* _Given entries_:
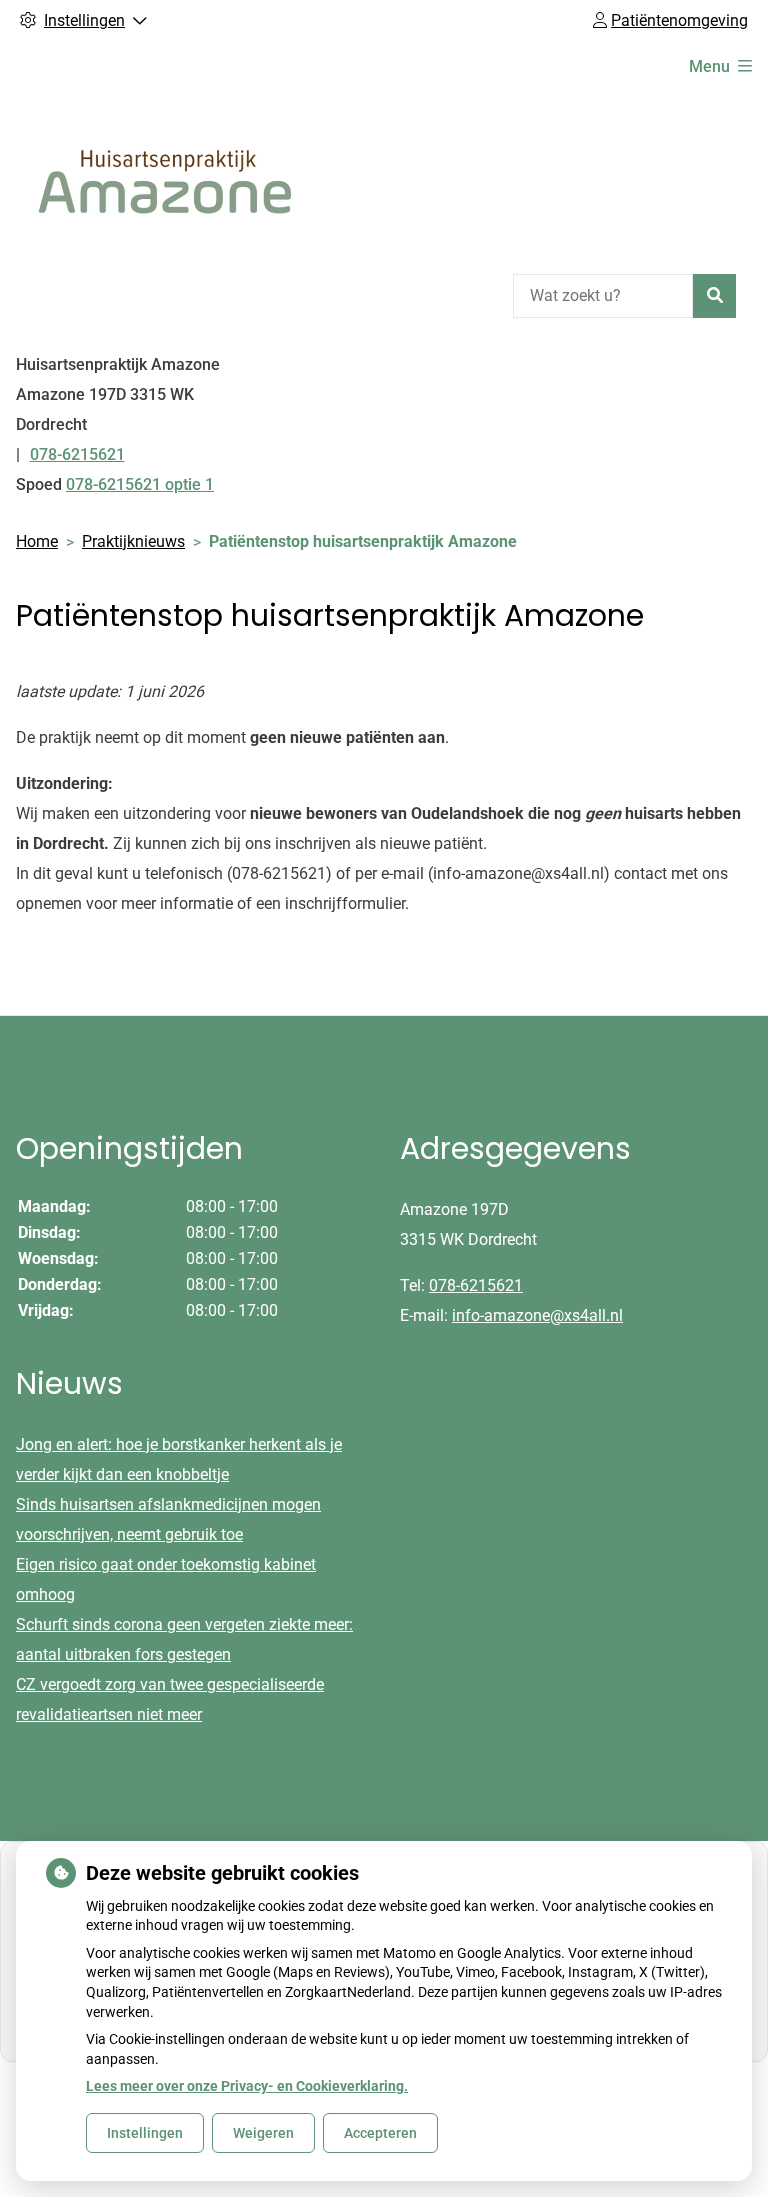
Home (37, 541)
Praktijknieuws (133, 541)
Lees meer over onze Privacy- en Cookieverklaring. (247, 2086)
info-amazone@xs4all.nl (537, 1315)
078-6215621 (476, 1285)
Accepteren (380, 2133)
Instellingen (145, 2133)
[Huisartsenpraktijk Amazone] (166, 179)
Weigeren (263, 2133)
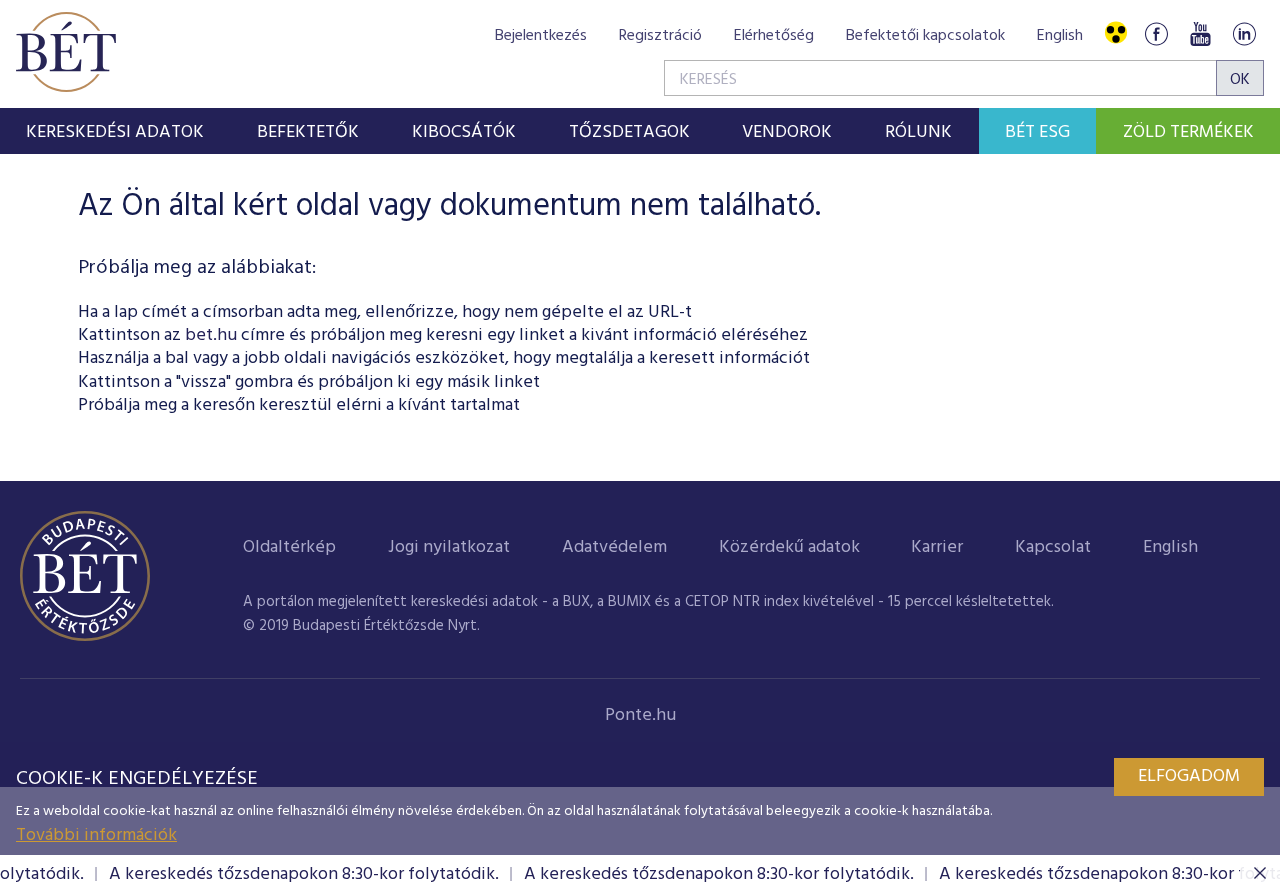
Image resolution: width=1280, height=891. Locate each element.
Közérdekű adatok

==

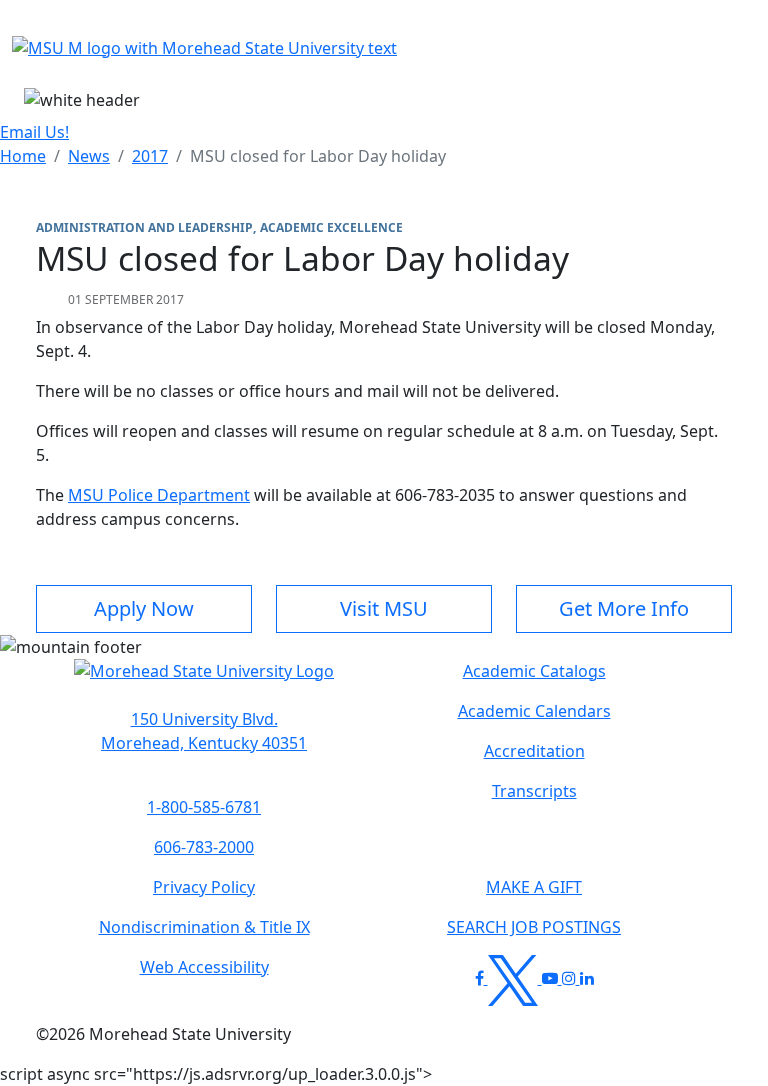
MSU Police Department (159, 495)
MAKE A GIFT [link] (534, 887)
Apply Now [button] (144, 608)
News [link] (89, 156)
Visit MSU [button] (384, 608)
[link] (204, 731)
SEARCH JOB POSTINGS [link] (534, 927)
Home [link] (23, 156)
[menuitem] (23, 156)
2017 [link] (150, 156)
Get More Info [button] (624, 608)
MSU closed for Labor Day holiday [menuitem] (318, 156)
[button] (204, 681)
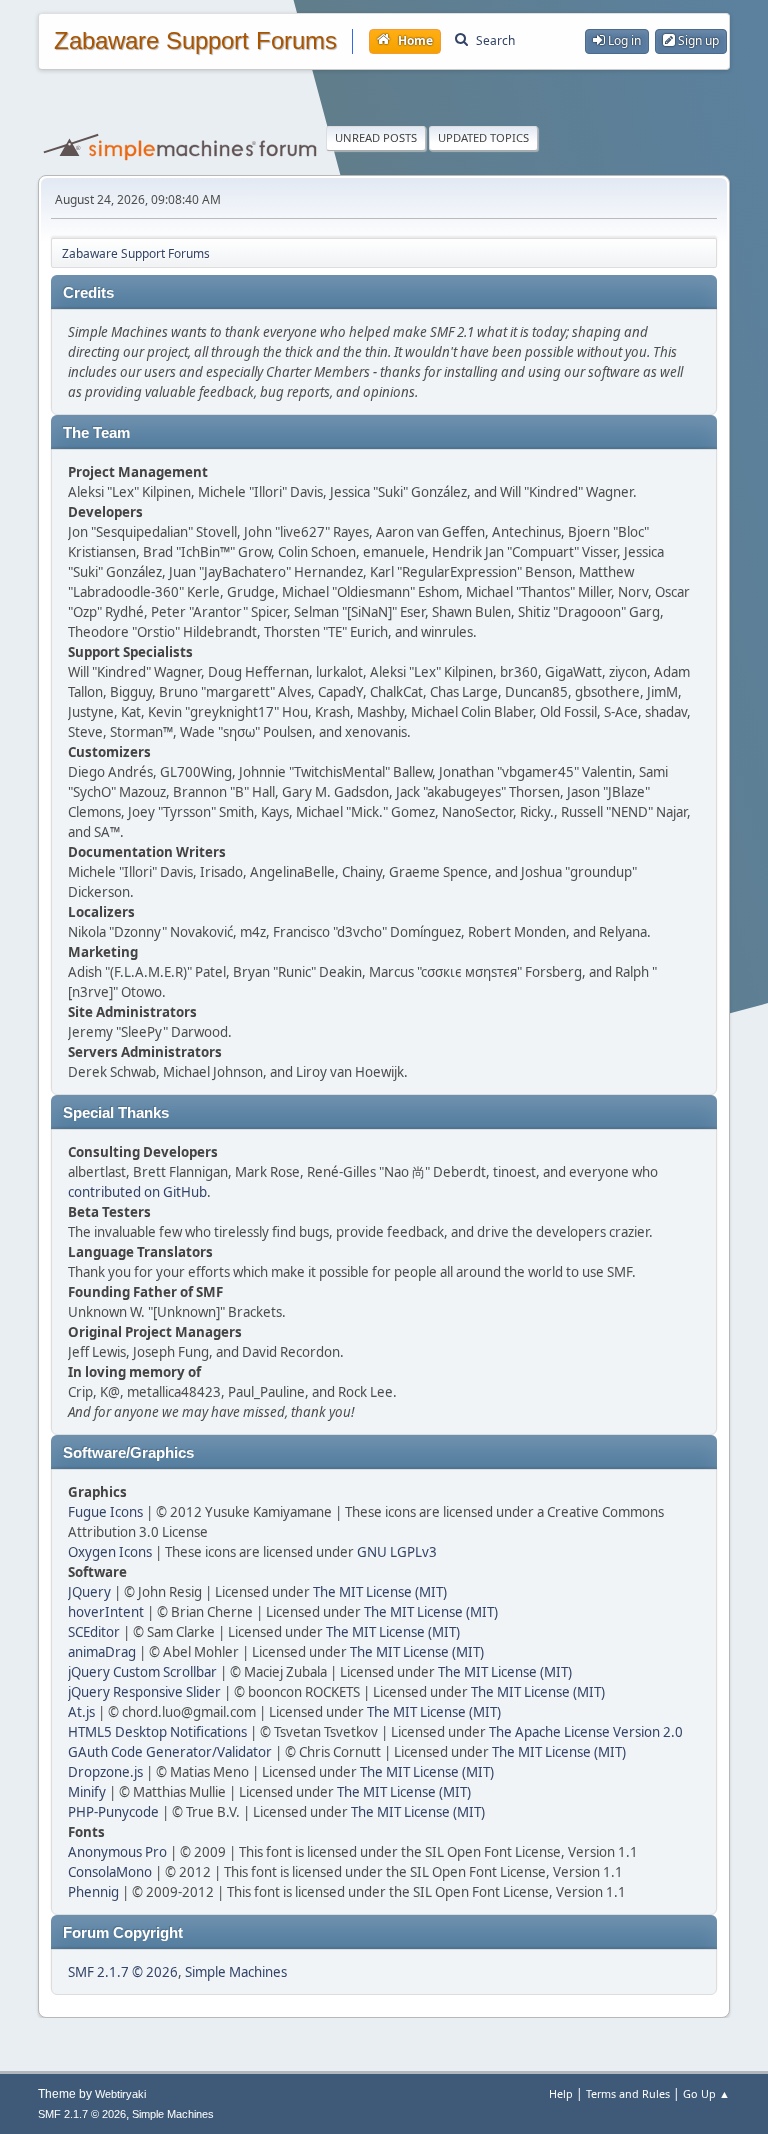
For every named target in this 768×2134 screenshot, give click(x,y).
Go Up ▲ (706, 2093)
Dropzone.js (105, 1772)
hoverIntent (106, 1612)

* _Aim of the exercise_: Go through the data above and copy each line that holds the word "button".

* _The answer_:
Apply Now [button] (144, 608)
Visit MSU [button] (384, 608)
Get More Info [button] (624, 608)
[button] (204, 681)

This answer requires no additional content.